> [Task prompt] Retype the material below, starting at its first line and ending at the line that contains "Action: pyautogui.click(x=979, y=119)", with both ends included.

> [Input records]
^^^^
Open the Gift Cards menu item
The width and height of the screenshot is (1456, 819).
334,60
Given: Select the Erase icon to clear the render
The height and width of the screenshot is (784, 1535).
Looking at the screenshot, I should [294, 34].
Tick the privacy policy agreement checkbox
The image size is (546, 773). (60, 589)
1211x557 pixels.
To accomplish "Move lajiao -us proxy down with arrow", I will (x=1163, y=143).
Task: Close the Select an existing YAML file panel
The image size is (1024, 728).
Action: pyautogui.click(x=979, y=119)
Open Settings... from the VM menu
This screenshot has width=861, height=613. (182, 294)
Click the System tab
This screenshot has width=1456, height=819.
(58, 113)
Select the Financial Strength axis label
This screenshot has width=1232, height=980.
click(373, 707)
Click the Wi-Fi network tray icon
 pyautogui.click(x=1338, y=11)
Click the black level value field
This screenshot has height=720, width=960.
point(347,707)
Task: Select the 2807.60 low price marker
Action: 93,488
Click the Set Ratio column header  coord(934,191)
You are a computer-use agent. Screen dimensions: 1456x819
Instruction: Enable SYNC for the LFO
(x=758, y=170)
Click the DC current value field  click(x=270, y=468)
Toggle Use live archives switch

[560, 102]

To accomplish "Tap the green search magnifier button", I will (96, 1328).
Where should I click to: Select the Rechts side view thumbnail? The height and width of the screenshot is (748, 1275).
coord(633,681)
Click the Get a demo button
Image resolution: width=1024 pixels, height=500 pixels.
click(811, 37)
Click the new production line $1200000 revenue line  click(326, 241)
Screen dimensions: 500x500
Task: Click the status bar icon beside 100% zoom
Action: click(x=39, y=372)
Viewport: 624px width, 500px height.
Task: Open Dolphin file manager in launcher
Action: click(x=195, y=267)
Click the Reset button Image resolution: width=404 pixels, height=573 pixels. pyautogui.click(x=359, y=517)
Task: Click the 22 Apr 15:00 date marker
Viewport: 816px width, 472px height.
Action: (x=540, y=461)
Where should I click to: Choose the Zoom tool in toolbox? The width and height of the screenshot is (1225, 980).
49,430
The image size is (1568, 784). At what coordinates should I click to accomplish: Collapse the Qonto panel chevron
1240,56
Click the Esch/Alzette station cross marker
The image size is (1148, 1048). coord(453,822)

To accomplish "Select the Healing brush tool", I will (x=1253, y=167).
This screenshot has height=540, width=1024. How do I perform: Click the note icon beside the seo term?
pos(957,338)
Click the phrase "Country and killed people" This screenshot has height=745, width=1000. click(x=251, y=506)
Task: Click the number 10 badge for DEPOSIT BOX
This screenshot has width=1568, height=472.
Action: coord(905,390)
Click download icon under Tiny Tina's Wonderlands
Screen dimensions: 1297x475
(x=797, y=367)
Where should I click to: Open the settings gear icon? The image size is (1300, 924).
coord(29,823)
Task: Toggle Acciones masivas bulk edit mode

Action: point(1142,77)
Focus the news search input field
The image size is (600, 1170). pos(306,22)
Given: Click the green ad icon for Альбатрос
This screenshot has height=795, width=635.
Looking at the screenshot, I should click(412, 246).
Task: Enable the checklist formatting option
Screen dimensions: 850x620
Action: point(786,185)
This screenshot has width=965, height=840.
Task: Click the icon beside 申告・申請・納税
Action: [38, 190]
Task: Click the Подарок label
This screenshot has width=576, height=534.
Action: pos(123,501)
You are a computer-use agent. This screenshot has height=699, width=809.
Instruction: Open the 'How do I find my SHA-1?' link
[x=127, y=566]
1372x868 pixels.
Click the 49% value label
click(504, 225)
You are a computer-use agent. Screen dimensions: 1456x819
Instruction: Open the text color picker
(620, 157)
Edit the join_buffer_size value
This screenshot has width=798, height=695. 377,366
^^^^
> [Written reply]
Open the Gift Cards menu item
The width and height of the screenshot is (1456, 819).
334,60
Given: Select the Erase icon to clear the render
The height and width of the screenshot is (784, 1535).
Looking at the screenshot, I should [294, 34].
Tick the privacy policy agreement checkbox
The image size is (546, 773). (60, 589)
1211x557 pixels.
To accomplish "Move lajiao -us proxy down with arrow", I will (x=1163, y=143).
Task: Close the Select an existing YAML file panel
The image size is (1024, 728).
Action: pyautogui.click(x=979, y=119)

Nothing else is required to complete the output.